*Tasks and exercises:*
**A)** According to the celebrity joke passage below, in which city did a man report the woman he had invited for a date as a burglar?
**B)** Repeat the celebrity joke passage below word for word, from "This from a" up to and including "and Mark Twain.".
--- Begin Document passage ---
This from a girl who couldn’t spell genitalia if it was in her mouth. And it is.
Lindsay Lohan and her dad, Michael, were arrested, the mother, Dina, announced she’s writing a sleazy tell-all book. Today, all of white trash filed an injunction against the Lohans preventing the Lohans from comparing themselves to white trash.
“Jersey Shore” Snooki has a best selling book, she’s promoting her second book while working on her third book. In a related story, energy engineers are harnessing the incredible power generated from the spinning graves of Ernest Hemingway, J.D. Salinger and Mark Twain.
In Colorado Springs, a guy invited a girl he met online over for a date at 3:00 am, but when his girlfriend showed up unexpectedly, when his date arrived, he called the police reporting her as a burglar. It went from a booty call to a “She’s stealing my booty” call.
--- End Document passage ---
--- Begin Given material ---
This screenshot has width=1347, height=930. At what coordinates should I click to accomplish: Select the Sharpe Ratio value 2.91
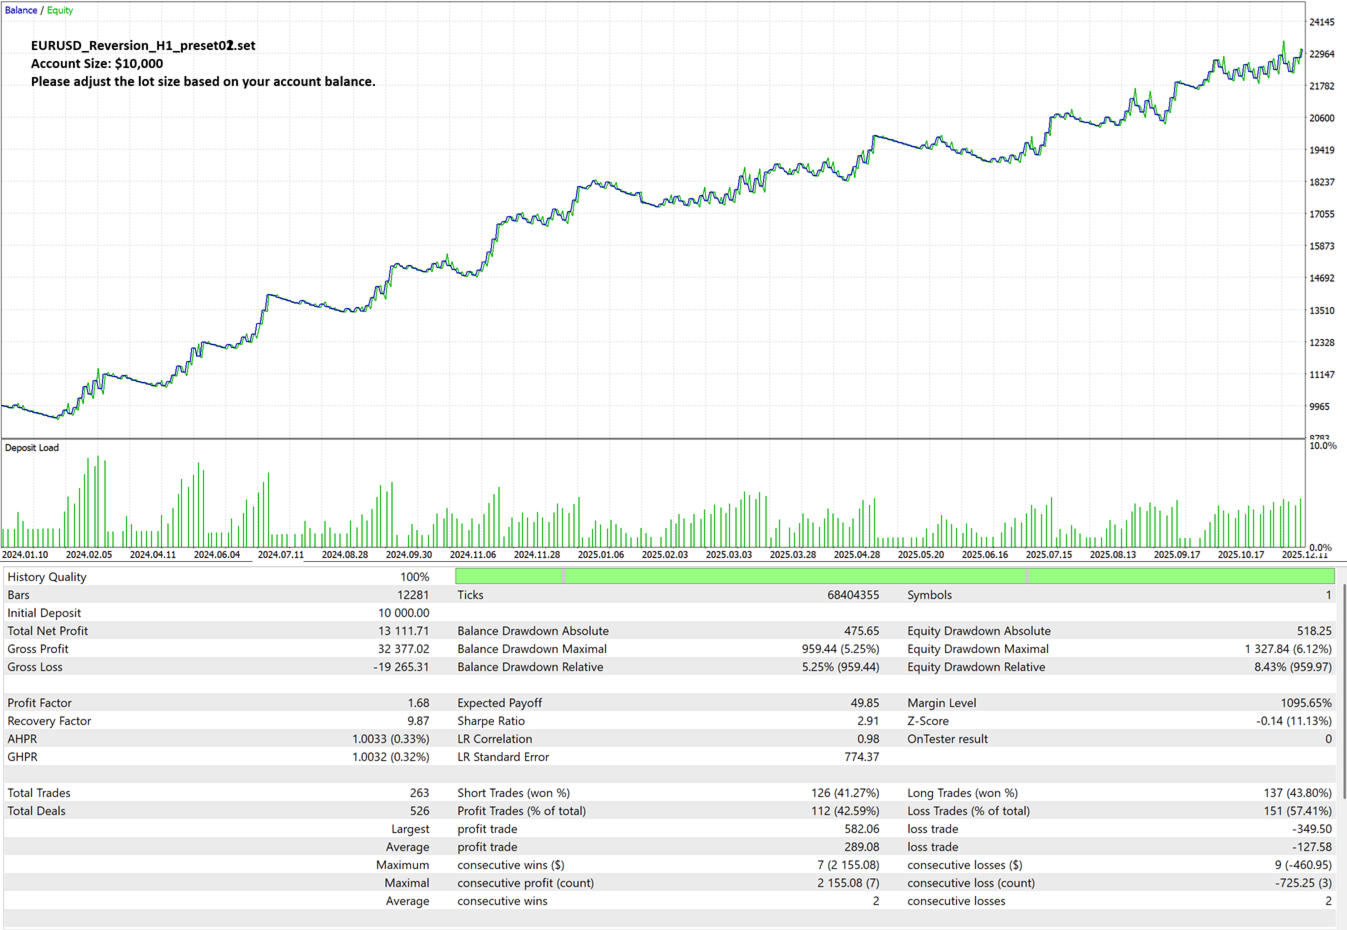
--- End Given material ---
*Final answers:*
**A)** Colorado Springs

**B)**
This from a girl who couldn’t spell genitalia if it was in her mouth. And it is.
Lindsay Lohan and her dad, Michael, were arrested, the mother, Dina, announced she’s writing a sleazy tell-all book. Today, all of white trash filed an injunction against the Lohans preventing the Lohans from comparing themselves to white trash.
“Jersey Shore” Snooki has a best selling book, she’s promoting her second book while working on her third book. In a related story, energy engineers are harnessing the incredible power generated from the spinning graves of Ernest Hemingway, J.D. Salinger and Mark Twain.